OpenAQ Transform

A Typescript library for transforming air quality data sources into a single standardized output.

Warning

OpenAQ Transform is a work in progress and may contain breaking changes until reaching a 1.0.0 version

Overview

OpenAQ transform provides a declarative configuration layer to solve common tasks for transforming, normalizing and reshaping air quality measurement data.

Core Concepts

Client

The Client class is the main entry point for defining how Transform fetches, parses, and processes data from an external source. To connect a new data source, you extend one of the platform-specific subclasses such as NodeClient and configure it by setting properties on the class.

At minimum a client needs a provider name and a resource to fetch from:

export class Client extends NodeClient {
  provider = 'example';
  resource = new Resource({ url: 'https://api.example.com/data' });
}

Calling client.load() on an instance will fetch the resource, parse the response, and return the processed data in a format ready for ingestion.

For sources that expose separate endpoints for locations and measurements, resource can be an indexed object. Each key maps to a named resource, and the results are accumulated and made available to subsequent resource reads via DataContext:

export class Client extends NodeClient {
  provider = 'example';
  resource = {
    locations: new Resource({ url: 'https://api.example.com/locations' }),
    measurements: new Resource({ url: 'https://api.example.com/measurements' }),
  };
}

The reader and parser properties control how each resource is fetched and transformed. The values default to "api" and "json" respectively, which covers most REST APIs returning JSON. Custom readers and parsers can be provided as functions, or as indexed objects to use different strategies per resource.

Resource

The Resource class defines an external data source, either a remote URL or an uploaded file, and provides it to a reader along with any configuration needed to fetch it.

new Resource({
  url: 'https://api.example.com/data'
})

File resources

A Resource can also wrap an uploaded File object. Note that parameters and body cannot be used with file resources.
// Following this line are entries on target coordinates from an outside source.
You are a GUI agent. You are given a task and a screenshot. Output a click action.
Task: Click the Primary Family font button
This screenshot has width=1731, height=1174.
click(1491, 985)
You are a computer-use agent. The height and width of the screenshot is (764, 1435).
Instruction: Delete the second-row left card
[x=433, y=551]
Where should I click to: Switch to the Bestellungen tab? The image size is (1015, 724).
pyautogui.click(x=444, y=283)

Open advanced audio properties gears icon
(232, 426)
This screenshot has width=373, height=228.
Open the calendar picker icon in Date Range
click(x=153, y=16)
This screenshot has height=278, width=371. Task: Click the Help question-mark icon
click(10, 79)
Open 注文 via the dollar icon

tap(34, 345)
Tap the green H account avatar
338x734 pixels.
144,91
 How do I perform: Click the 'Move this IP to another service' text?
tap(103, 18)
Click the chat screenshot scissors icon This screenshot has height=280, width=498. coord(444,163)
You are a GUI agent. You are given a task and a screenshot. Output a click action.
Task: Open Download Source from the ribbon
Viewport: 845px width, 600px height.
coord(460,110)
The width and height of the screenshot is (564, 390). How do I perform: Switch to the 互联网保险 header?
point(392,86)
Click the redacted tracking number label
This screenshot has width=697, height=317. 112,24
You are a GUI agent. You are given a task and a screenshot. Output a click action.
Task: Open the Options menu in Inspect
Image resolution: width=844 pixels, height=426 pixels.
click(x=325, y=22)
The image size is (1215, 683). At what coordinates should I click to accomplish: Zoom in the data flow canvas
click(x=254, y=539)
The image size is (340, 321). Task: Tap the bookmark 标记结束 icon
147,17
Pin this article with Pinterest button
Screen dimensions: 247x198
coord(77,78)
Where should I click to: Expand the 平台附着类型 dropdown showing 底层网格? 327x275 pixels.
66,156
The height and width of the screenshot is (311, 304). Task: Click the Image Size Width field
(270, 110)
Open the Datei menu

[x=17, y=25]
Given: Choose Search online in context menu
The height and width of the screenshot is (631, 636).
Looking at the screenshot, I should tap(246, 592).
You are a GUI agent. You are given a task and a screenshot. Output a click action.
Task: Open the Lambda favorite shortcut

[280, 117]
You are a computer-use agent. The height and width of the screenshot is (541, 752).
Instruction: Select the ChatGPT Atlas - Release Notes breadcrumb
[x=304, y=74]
new Resource({ file: uploadedFile })

Parameters

The parameters option generates one URL (and optional body) per parameter object. In its simplest form it is a static array:

new Resource({
  url: 'https://api.example.com/data?page=:page',
  parameters: [{ page: 1 }, { page: 2 }, { page: 3 }]
})

Parameters can also be a function that receives the accumulated DataContext, the combined result of all previously loaded resources, and returns an array of parameter objects. This allows later resources to be parameterised using values fetched by earlier ones:

new Resource({
  url: 'https://api.example.com/locations/:id/measurements',
  parameters: (d) => d.locations.map(location => ({ id: location.id }))
})

Parameters can also be a JMESPath expression evaluated against the same DataContext:

new Resource({
  url: 'https://api.example.com/locations/:id/measurements',
  parameters: { type: 'jmespath', expression: 'locations[*].{id: id}' }
})

Body

For HTTP POST requests, body accepts a string, URLSearchParams, or FormData. Template variables in the body are substituted using the same:key syntax as the URL:

new Resource({
  url: 'https://api.example.com/data',
  body: JSON.stringify({ station: ':station' }),
  parameters: [{ station: 'ABC' }, { station: 'DEF' }]
})

Properties

Property	Type	Default	Description
`url`	`string`		URL template with optional `:key` placeholders
`file`	`File`		Uploaded file object. Mutually exclusive with `url`
`parameters`	`Parameters[] \| function \| PathExpression`		Generates one request per parameter object
`body`	`string \| URLSearchParams \| FormData`		Request body for POST requests. URL resources only
`output`	`"array" \| "object"`		How to combine responses from multiple URLs. See API reader
`readAs`	`"json" \| "text" \| "blob"`		Overrides content-type detection
`strict`	`boolean`	`false`	If `true`, throws on first error. If `false`, errors are passed to `errorHandler`

Readers

Transform provides built-in readers to handle common methods of fetching data including HTTP calls using the fetch API and file-based interfaces for Node.js using fs.readFile or file uploads in the browser through the File API.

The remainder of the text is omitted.